Le Mali a réclamé vendredi (16.06.2023) devant l'ONU, le "retrait sans délai" de la mission des Nations unies sur son territoire (Minusma).
"Le réalisme impose le constat de l'échec de la Minusma dont le mandat ne répond pas au défi sécuritaire", a déclaré le ministre malien des Affaires étrangères, Abdoulaye Diop, devant les membres du Conseil qui doivent se prononcer le 29 juin sur un renouvellement du mandat de la mission de maintien de la paix qui expire à la fin du mois.
Pour Abdoulaye Diop, "la Minusma semble devenir partie du problème en alimentant les tensions communautaires et cela engendre un sentiment de méfiance des populations à l'égard de la Minusma et une crise de confiance entre les autorités maliennes et la Minusma."
Alors, "le gouvernement du Mali demande le retrait sans délai de la Minusma. Cependant le gouvernement est disposé à coopérer avec les Nations unies dans cette perspective", a ajouté le ministre, rejetant toutes les options d'évolution du mandat de la mission proposées par le secrétaire général de l'ONU.
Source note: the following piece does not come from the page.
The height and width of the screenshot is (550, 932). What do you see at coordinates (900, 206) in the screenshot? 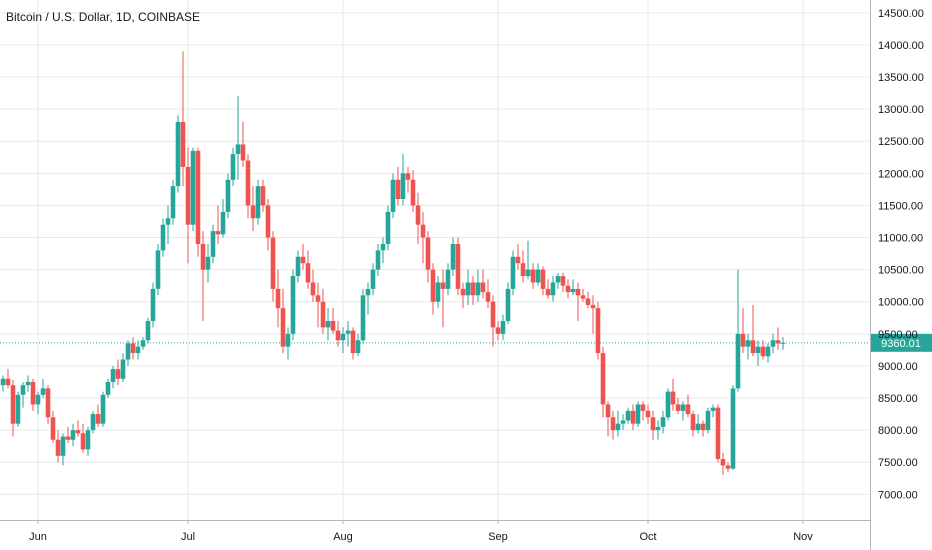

"La décision des autorités maliennes a été très abrupte et j'ai été aussi surprise comme de nombreux observateurs. Mais, elle s'inscrit dans la droite ligne de la position adoptée par les autorités maliennes qui consiste à affirmer la souveraineté du Mali en opposition aux positions de la communauté internationale", estime Niagalé Bagayoko, chercheuse en relations internationales et présidente de l'African Security Network jointe par la DW.
"Cette décision s'inscrit dans le droit fil de la détérioration des relations entre le Mali et la France. Il ne faut pas oublier le départ de l'opération Barkhane du Mali et le retrait du Mali du G5 Sahel. Le Mali se positionne clairement aujourd'hui comme le chef de fil d'une position africaine désireuse de faire valoir la souveraineté et la vision nationale sur des solutions conçues par des partenaires étrangers", ajoute la chercheuse.
La goutte d'eau qui a fait déborder le vase ?
La publication en mai 2023 d'un rapport accablant de la Minusma accusant l'armée malienne et des combattants "étrangers" d'avoir exécuté au moins 500 personnes lors d'une opération présumée antijihadiste à Moura en mars 2022 serait une des raisons de la décision annoncée par les autorités maliennes.
"Depuis le renouvellement du mandat de la Minusma en juin 2022, les autorités maliennes ont clairement fait savoir leur refus de voir le mandat de la Minusma activer sur cette question des investigations sur les violations des droits de l'homme. Il faut saluer le courage de la Minusma qui a dénoncé avec grand courage les violations des droits de l'homme de la part de tous les acteurs après des enquêtes très sérieuses. Que ce soit les forces armées maliennes, étrangères ou les groupes d'auto-défense. Cette question des droits de l'homme est très importante pour les autorités maliennes qui y voit une instrumentalisation, une politisation de la question des droits de l'homme alors qu'elles ne sont pas les seules à avoir été mises en cause. Depuis une année, des entraves ont été faites à la mission par les autorités maliennes", explique Niagalé Bagayoko.
La Mission multidimensionnelle intégrée des Nations Unies pour la stabilisation au Mali (Minusma) a été créée en 2013, prenant le relais d'une mission sous conduite africaine alors que le Mali était en proie à une rébellion islamiste menaçant l'Etat et qui perdure aujourd'hui.
Son mandat, renouvelé en 2022 et expirant le 30 juin, lui assigne d'appuyer l'application d'un important accord de paix avec d'anciens groupes rebelles du nord (non jihadistes); d'aider les autorités maliennes à stabiliser le centre, autre foyer de la violence; de protéger les civils; de défendre et protéger les droits humains.